Reproducibility Index

Notice: The reproducibility variables underlying each score are classified using an automated LLM-based pipeline, validated against a manually labeled dataset. LLM-based classification introduces uncertainty and potential bias; scores should be interpreted as estimates. Full accuracy metrics and methodology are described in Coakley et alK. L. Coakley, T. Snelleman, H. Hoos, and O. E. Gundersen, "The embrace of open science: An analysis of a decade of AI research and 56 800 conference papers," Under Review, 2026..

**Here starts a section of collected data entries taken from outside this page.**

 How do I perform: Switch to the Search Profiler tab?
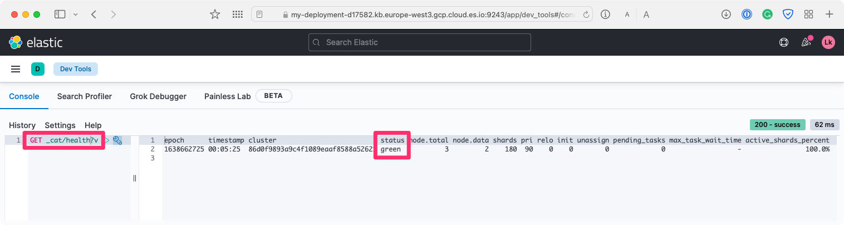click(x=85, y=96)
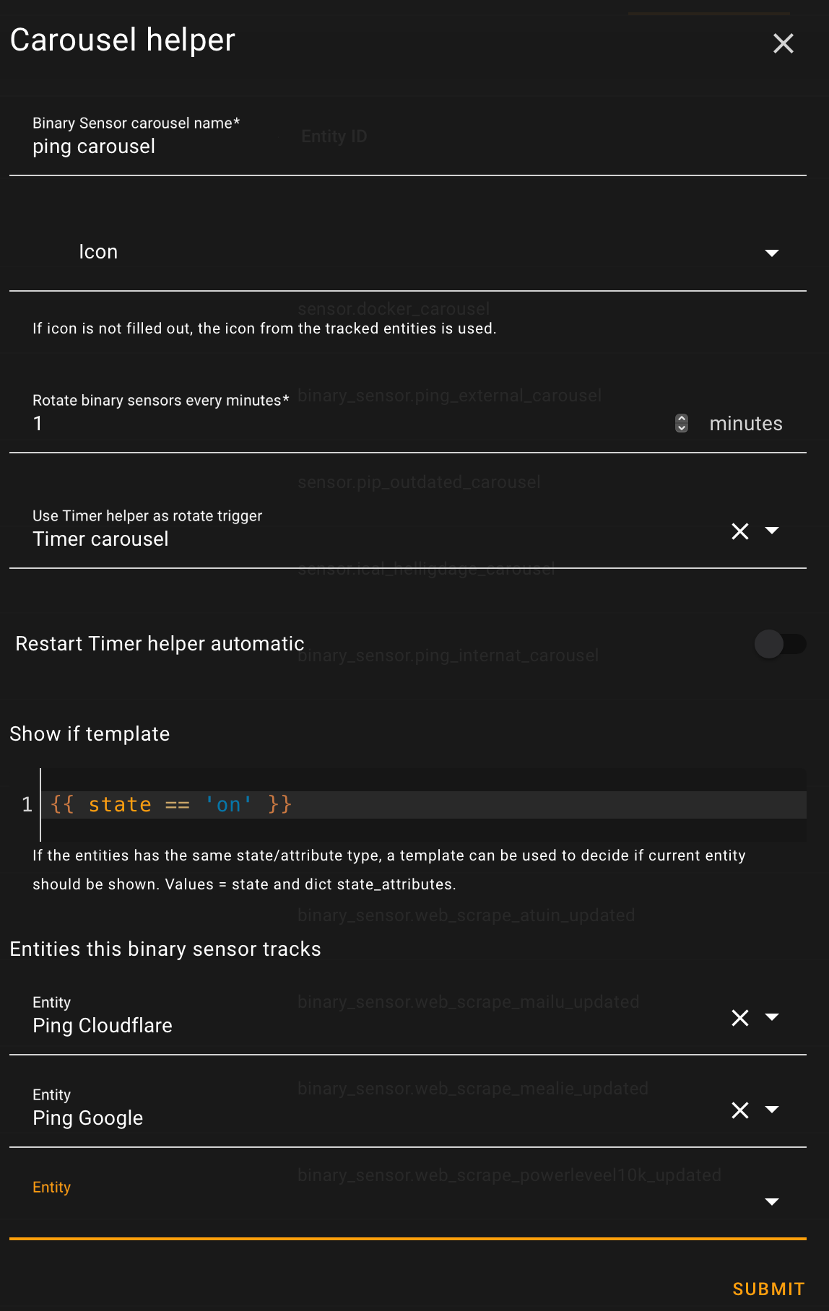Click the minutes stepper arrows
Screen dimensions: 829x1311
tap(682, 424)
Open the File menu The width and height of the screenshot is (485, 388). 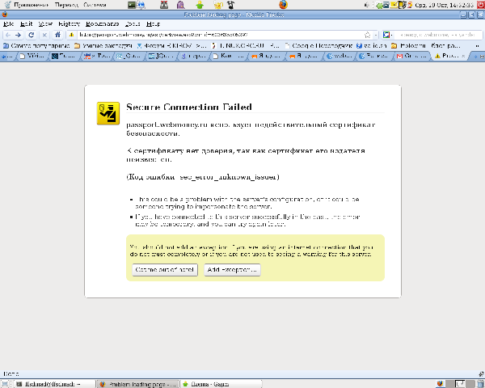click(8, 24)
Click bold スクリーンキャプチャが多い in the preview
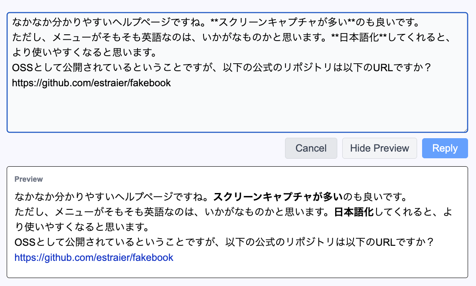 [278, 196]

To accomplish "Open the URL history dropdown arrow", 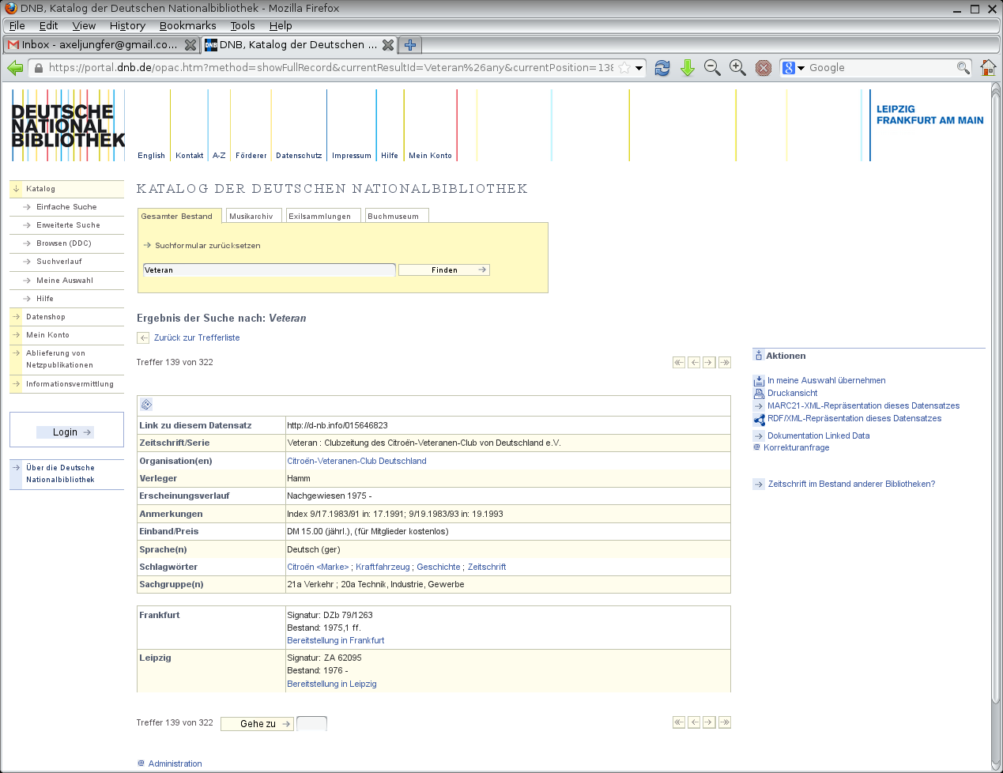I will [639, 68].
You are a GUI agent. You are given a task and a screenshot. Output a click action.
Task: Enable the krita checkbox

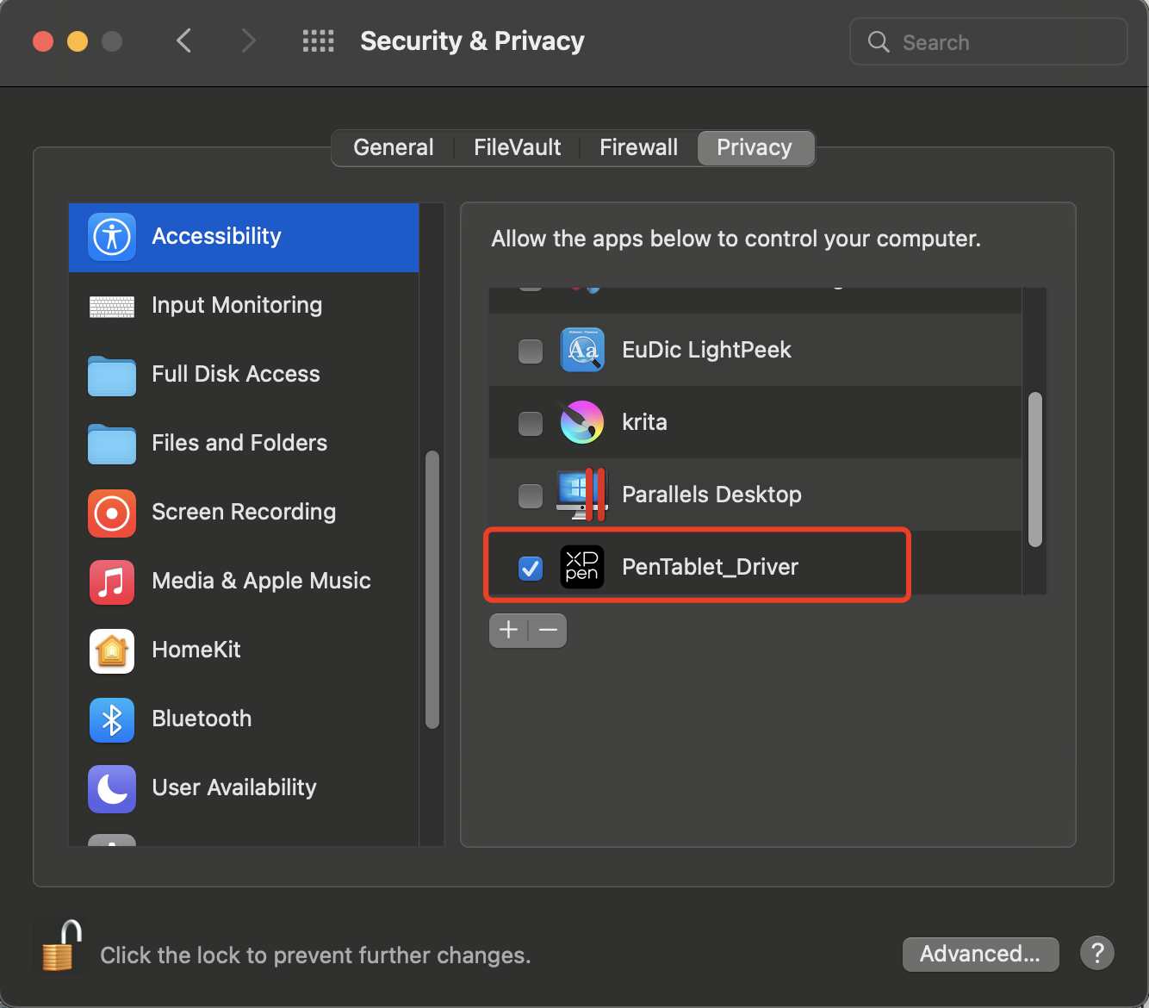[531, 423]
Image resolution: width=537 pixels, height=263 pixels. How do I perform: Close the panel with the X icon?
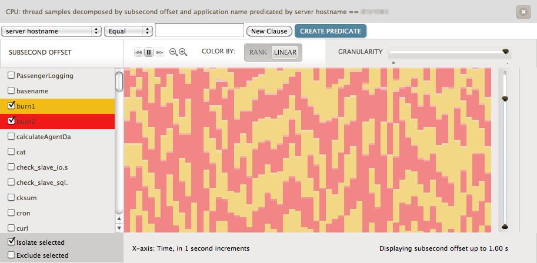pyautogui.click(x=522, y=11)
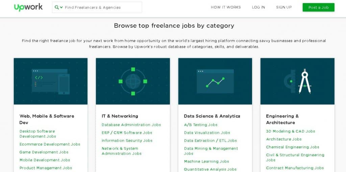Open the search type dropdown arrow
This screenshot has width=346, height=172.
pyautogui.click(x=61, y=7)
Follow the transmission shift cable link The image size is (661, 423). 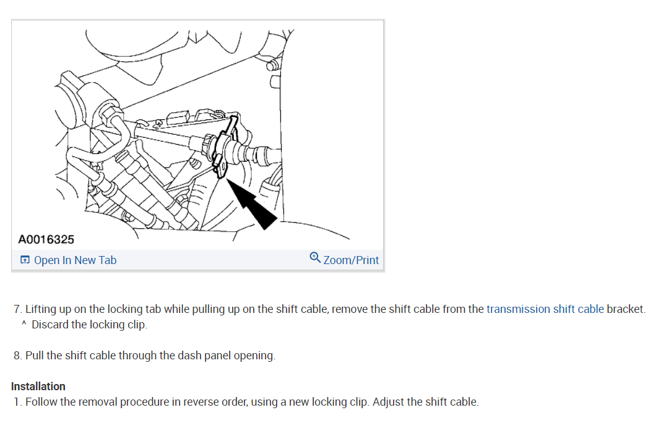[x=545, y=309]
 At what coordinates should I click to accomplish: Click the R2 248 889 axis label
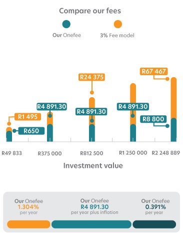point(166,153)
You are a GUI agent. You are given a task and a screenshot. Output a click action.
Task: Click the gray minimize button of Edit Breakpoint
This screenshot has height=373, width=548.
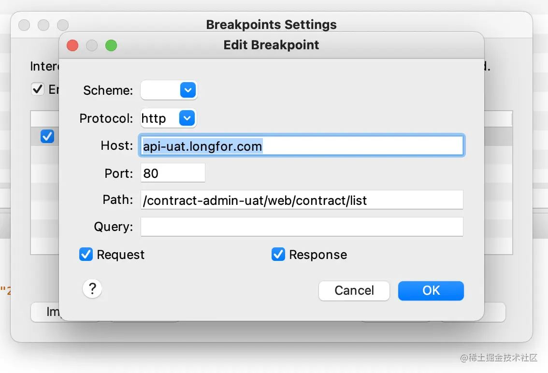[92, 45]
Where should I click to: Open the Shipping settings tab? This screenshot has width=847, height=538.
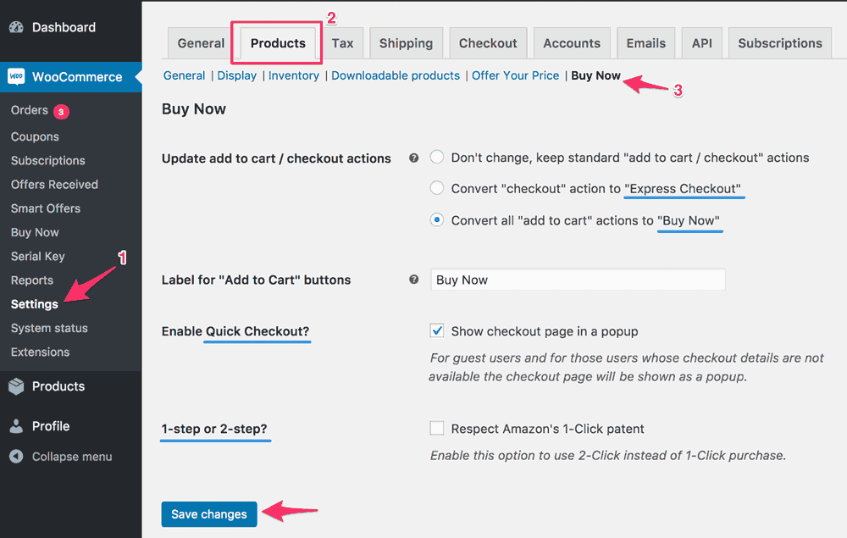[407, 43]
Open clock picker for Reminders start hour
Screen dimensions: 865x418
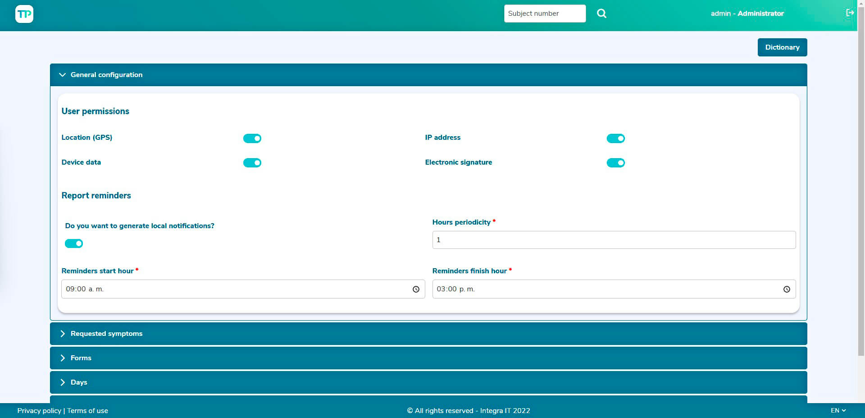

What Really is a Member? Discrediting Membership Inference via Poisoning

Authors: Neal Mangaokar, Ashish Hooda, Zhuohang Li, Bradley Malin, Kassem Fawaz, Somesh Jha, Atul Prakash, Amrita Roy Chowdhury

NeurIPS 2025 | Venue PDF | LLM Run Details

Reproducibility Variable	Result	LLM Response
Research Type	Experimental	We evaluate Poison M against several MI tests across different datasets and model sizes, and find that it consistently flips test predictions and degrades performance well below random. Thus, our results highlight a disconnect between how MI tests operate and how their outputs are interpreted to determine membership in practice, calling for a re-evaluation of what it truly means for a point to be a member. Section 6: Evaluation, Experimental Setup, Models and Training, Datasets, Metrics. Tables 1, 2, 3, 4, 5, 6, 7, 8 present empirical results. Figure 2, 3 show ROC curves and graphs.
Researcher Affiliation	Academia	University of Michigan, Ann Arbor University of Wisconsin-Madison Vanderbilt University
Pseudocode	Yes	Algorithm 1 Poison M Attack
Open Source Code	Yes	Code in supplementary material and datasets are public.
Open Datasets	Yes	We use Wikitext-103 as background and AI4Privacy/AGNews as canary datasets
Dataset Splits	Yes	injecting 500 canaries into 100K background points and holding out another 500 canaries for evaluation.
Hardware Specification	Yes	We run all experiments on a machine with 4 NVIDIA H100 GPUs, 40 Intel(R) Xeon(R) Silver 4410T CPUs, and 126GB of RAM.
Software Dependencies	No	The paper mentions 'Adam W' as an optimizer and 'Pythia models' but does not provide specific version numbers for software libraries or environments beyond this, which would be necessary for a reproducible description of ancillary software.
Experiment Setup	Yes	All models are fine-tuned (for 1 epoch) on poisoned data using Adam W (lr = 2e-5, batch size = 16).